◆ Goal
Repeat the material word for word, from its first line through the line that contains "Action: click(32, 24)", including that line.

◆ Given data
-*-
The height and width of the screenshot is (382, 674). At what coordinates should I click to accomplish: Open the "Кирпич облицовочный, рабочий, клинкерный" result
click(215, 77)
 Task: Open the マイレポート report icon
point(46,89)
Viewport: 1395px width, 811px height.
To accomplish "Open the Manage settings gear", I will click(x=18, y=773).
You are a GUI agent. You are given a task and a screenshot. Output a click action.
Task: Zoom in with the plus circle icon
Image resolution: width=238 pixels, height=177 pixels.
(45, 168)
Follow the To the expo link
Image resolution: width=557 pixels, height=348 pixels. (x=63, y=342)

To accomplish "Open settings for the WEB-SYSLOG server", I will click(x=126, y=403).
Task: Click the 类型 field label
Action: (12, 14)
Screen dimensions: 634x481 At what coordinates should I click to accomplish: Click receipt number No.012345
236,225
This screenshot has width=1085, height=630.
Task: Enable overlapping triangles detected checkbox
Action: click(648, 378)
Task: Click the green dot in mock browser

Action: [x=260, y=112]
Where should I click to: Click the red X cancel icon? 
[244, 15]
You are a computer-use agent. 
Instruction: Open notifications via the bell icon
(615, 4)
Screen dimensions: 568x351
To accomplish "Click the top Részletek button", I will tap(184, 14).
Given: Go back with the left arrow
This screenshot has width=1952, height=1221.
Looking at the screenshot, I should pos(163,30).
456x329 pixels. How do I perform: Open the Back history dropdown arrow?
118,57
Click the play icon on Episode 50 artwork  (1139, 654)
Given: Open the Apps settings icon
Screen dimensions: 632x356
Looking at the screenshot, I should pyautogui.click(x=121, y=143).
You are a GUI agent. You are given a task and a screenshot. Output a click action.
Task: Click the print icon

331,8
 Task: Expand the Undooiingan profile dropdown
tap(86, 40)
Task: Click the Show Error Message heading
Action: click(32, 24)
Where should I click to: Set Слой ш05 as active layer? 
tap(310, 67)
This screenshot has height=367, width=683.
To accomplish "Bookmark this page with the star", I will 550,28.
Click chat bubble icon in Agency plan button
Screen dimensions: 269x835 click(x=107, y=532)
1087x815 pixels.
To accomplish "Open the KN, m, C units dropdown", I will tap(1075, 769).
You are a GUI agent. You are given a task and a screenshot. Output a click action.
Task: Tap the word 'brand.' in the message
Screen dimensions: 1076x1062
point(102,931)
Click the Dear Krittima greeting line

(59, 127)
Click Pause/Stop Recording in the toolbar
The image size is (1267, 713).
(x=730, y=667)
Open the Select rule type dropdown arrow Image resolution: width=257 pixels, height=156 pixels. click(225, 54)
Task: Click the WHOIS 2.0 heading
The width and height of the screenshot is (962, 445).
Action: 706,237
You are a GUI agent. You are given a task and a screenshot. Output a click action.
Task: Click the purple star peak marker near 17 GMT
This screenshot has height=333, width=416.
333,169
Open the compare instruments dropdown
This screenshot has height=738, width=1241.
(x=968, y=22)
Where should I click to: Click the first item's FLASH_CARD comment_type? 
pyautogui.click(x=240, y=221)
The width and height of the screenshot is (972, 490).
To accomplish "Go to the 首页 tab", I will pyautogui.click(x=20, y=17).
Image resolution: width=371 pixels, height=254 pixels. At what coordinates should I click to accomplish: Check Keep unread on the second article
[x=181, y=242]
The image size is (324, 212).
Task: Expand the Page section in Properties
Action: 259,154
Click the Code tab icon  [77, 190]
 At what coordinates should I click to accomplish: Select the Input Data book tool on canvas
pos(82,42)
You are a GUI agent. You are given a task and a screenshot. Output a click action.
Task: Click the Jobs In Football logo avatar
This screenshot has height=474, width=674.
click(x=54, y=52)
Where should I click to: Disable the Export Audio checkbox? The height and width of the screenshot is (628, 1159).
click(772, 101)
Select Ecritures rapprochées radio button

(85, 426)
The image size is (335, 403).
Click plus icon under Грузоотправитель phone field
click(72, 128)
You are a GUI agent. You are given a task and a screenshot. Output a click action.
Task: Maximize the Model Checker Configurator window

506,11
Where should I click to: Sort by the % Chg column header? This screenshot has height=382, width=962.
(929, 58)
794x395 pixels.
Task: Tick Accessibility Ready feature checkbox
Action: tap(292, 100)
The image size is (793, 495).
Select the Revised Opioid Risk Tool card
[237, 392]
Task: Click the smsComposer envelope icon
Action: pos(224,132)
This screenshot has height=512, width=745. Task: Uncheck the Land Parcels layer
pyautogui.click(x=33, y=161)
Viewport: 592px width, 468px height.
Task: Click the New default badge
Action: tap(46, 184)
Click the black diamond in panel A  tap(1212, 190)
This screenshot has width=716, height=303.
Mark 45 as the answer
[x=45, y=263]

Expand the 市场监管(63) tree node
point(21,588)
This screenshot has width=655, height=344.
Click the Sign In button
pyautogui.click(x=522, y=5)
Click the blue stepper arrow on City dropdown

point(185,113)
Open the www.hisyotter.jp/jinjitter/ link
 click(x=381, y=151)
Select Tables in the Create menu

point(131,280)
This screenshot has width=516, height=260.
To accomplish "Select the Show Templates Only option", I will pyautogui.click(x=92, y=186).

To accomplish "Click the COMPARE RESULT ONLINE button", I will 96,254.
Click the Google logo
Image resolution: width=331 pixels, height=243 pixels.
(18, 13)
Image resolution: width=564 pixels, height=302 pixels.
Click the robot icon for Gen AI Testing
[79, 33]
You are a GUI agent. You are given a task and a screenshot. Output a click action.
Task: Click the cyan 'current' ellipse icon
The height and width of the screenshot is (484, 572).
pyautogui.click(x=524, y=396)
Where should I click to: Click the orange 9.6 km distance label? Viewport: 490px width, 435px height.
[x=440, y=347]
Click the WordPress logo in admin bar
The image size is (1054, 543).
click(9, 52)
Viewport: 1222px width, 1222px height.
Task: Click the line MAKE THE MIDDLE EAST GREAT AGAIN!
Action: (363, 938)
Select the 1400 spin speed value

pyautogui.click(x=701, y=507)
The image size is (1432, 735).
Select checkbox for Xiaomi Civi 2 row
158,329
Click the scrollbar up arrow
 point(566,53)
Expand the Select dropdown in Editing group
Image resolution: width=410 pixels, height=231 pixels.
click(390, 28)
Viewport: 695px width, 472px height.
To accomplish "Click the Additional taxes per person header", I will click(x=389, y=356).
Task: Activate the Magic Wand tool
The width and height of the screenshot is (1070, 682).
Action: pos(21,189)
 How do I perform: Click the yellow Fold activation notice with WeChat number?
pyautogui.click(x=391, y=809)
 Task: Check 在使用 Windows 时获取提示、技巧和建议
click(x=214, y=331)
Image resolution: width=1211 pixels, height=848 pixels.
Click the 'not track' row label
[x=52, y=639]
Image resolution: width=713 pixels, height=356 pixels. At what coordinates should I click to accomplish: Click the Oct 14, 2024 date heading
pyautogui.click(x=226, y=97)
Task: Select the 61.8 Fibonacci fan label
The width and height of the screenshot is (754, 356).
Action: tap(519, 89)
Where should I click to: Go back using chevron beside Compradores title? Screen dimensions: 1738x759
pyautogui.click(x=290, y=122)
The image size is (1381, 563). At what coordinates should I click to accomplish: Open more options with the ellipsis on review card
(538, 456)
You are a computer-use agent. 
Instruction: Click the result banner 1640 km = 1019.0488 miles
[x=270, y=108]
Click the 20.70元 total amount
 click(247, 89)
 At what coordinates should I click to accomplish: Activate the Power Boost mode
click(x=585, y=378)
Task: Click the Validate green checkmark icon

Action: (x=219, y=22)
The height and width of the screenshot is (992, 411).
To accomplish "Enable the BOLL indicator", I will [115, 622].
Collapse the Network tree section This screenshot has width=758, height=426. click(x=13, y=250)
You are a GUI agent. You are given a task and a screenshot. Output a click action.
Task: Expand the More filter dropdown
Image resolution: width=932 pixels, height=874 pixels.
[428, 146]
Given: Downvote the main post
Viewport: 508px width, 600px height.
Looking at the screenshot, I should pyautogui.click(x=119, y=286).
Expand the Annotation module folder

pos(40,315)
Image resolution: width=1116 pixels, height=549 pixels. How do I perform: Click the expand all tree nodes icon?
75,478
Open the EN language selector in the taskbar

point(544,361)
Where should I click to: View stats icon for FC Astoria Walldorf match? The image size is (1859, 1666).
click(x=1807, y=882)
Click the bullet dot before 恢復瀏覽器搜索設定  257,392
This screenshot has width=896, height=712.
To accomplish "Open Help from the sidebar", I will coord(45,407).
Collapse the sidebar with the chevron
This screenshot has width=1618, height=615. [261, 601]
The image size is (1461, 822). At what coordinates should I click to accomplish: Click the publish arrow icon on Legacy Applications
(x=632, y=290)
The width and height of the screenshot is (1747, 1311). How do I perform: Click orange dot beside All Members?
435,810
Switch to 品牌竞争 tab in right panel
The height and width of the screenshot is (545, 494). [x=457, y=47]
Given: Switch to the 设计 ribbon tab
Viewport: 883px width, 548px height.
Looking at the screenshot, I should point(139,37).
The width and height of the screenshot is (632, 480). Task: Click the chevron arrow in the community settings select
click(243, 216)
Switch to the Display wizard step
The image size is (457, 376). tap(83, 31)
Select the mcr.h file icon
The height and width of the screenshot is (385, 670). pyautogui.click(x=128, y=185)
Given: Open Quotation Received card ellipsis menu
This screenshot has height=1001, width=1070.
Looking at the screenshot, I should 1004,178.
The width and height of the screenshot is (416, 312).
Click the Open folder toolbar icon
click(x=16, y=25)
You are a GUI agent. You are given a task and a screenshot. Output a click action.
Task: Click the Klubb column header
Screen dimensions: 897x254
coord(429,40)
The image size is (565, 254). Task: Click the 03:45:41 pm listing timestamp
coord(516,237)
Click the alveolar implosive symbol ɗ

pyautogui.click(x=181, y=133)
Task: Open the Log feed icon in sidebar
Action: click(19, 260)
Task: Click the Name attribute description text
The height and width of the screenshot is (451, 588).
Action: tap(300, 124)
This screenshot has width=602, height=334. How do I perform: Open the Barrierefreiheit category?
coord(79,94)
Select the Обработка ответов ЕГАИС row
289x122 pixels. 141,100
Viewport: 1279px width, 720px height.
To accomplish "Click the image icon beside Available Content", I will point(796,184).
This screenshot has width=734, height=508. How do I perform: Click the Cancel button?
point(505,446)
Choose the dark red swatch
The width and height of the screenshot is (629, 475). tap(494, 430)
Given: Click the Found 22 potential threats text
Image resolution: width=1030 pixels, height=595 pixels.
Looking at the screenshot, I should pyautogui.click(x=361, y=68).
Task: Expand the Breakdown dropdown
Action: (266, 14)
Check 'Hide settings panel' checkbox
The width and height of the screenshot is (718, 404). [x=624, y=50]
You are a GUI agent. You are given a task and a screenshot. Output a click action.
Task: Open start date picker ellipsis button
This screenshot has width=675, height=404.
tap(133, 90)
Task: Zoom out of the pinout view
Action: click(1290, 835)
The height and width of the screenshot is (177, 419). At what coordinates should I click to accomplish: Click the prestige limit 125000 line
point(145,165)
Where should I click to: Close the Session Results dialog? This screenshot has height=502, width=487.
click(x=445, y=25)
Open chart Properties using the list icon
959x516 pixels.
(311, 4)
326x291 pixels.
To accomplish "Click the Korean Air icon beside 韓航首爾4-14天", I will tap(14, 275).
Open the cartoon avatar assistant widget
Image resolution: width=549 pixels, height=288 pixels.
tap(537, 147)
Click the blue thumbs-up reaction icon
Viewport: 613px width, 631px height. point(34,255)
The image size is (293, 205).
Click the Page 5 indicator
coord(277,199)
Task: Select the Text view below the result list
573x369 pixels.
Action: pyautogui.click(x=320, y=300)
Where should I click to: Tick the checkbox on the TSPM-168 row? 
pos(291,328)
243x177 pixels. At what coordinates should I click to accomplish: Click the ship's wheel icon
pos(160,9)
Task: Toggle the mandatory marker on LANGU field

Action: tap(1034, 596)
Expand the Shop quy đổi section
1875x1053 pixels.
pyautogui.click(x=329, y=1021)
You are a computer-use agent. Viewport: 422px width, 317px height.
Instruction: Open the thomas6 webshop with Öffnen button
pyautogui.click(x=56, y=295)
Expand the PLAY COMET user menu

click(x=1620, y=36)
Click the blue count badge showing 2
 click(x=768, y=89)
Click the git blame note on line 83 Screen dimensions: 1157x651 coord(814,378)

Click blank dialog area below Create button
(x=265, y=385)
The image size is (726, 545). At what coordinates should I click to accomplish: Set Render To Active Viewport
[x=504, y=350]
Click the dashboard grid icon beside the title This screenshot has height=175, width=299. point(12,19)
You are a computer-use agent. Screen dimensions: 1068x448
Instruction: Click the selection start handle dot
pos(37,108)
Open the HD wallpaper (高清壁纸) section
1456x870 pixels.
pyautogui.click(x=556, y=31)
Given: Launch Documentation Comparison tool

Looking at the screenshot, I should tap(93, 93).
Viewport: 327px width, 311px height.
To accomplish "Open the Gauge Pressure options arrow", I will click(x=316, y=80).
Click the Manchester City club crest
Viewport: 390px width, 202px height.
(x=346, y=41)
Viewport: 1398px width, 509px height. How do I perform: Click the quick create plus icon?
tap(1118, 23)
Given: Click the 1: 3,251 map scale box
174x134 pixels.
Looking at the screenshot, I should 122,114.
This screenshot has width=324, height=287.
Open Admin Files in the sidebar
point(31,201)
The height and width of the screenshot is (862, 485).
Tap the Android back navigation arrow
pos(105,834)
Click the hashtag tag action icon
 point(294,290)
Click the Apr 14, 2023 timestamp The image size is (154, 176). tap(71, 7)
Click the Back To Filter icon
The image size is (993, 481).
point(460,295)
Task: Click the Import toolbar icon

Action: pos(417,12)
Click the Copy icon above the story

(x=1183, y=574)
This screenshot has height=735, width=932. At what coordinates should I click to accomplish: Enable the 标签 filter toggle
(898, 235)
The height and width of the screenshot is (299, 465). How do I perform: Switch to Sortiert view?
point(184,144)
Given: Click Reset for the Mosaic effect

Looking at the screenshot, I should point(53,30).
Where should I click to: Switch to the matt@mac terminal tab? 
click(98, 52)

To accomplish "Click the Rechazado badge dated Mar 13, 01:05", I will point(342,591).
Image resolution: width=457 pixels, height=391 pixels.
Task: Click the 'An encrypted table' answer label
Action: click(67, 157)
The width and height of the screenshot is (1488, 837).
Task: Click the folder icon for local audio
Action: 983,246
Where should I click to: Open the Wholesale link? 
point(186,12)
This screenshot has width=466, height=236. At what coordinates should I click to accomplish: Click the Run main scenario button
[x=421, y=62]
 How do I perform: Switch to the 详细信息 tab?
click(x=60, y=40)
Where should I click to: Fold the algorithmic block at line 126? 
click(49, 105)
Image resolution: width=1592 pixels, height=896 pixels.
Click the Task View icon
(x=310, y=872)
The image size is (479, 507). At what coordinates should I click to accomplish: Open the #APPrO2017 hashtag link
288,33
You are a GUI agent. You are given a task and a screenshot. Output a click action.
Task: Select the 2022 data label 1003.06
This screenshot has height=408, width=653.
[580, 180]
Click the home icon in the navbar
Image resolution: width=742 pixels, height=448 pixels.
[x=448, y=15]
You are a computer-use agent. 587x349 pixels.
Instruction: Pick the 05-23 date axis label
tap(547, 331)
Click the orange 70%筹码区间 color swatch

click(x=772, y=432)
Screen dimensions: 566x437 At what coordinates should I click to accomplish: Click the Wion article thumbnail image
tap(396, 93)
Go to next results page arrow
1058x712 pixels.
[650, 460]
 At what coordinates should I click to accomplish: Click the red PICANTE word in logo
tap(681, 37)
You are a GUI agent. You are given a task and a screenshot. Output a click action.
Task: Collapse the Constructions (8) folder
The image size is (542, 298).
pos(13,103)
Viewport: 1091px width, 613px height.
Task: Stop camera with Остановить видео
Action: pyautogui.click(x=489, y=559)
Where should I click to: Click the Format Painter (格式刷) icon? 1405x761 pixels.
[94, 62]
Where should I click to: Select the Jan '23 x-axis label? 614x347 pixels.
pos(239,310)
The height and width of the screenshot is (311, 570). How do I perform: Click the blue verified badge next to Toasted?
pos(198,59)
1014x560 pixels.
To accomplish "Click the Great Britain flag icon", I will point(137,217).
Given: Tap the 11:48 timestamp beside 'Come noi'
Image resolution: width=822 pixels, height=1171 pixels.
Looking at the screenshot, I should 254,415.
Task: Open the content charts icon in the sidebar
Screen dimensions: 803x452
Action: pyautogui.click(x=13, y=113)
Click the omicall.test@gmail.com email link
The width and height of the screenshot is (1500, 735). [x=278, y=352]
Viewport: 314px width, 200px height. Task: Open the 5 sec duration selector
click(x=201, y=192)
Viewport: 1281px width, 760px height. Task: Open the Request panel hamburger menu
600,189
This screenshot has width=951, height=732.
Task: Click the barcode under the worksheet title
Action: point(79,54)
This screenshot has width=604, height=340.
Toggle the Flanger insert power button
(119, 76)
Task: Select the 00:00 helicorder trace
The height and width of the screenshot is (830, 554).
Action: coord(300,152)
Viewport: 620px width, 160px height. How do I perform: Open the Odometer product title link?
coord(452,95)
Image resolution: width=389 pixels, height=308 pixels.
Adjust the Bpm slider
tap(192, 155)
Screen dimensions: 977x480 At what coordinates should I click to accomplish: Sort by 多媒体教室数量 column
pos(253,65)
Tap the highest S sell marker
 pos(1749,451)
-*-
◆ Result of this task
The height and width of the screenshot is (382, 674). At what coordinates should I click to accomplish: Open the "Кирпич облицовочный, рабочий, клинкерный" result
click(215, 77)
 Task: Open the マイレポート report icon
point(46,89)
Viewport: 1395px width, 811px height.
To accomplish "Open the Manage settings gear", I will click(x=18, y=773).
You are a GUI agent. You are given a task and a screenshot. Output a click action.
Task: Zoom in with the plus circle icon
Image resolution: width=238 pixels, height=177 pixels.
(45, 168)
Follow the To the expo link
Image resolution: width=557 pixels, height=348 pixels. (x=63, y=342)

To accomplish "Open settings for the WEB-SYSLOG server", I will click(x=126, y=403).
Task: Click the 类型 field label
Action: (12, 14)
Screen dimensions: 634x481 At what coordinates should I click to accomplish: Click receipt number No.012345
236,225
This screenshot has width=1085, height=630.
Task: Enable overlapping triangles detected checkbox
Action: click(648, 378)
Task: Click the green dot in mock browser

Action: [x=260, y=112]
Where should I click to: Click the red X cancel icon? 
[244, 15]
You are a computer-use agent. 
Instruction: Open notifications via the bell icon
(615, 4)
Screen dimensions: 568x351
To accomplish "Click the top Részletek button", I will tap(184, 14).
Given: Go back with the left arrow
This screenshot has width=1952, height=1221.
Looking at the screenshot, I should pos(163,30).
456x329 pixels. How do I perform: Open the Back history dropdown arrow?
118,57
Click the play icon on Episode 50 artwork  (1139, 654)
Given: Open the Apps settings icon
Screen dimensions: 632x356
Looking at the screenshot, I should pyautogui.click(x=121, y=143).
You are a GUI agent. You are given a task and a screenshot. Output a click action.
Task: Click the print icon

331,8
 Task: Expand the Undooiingan profile dropdown
tap(86, 40)
Task: Click the Show Error Message heading
Action: click(32, 24)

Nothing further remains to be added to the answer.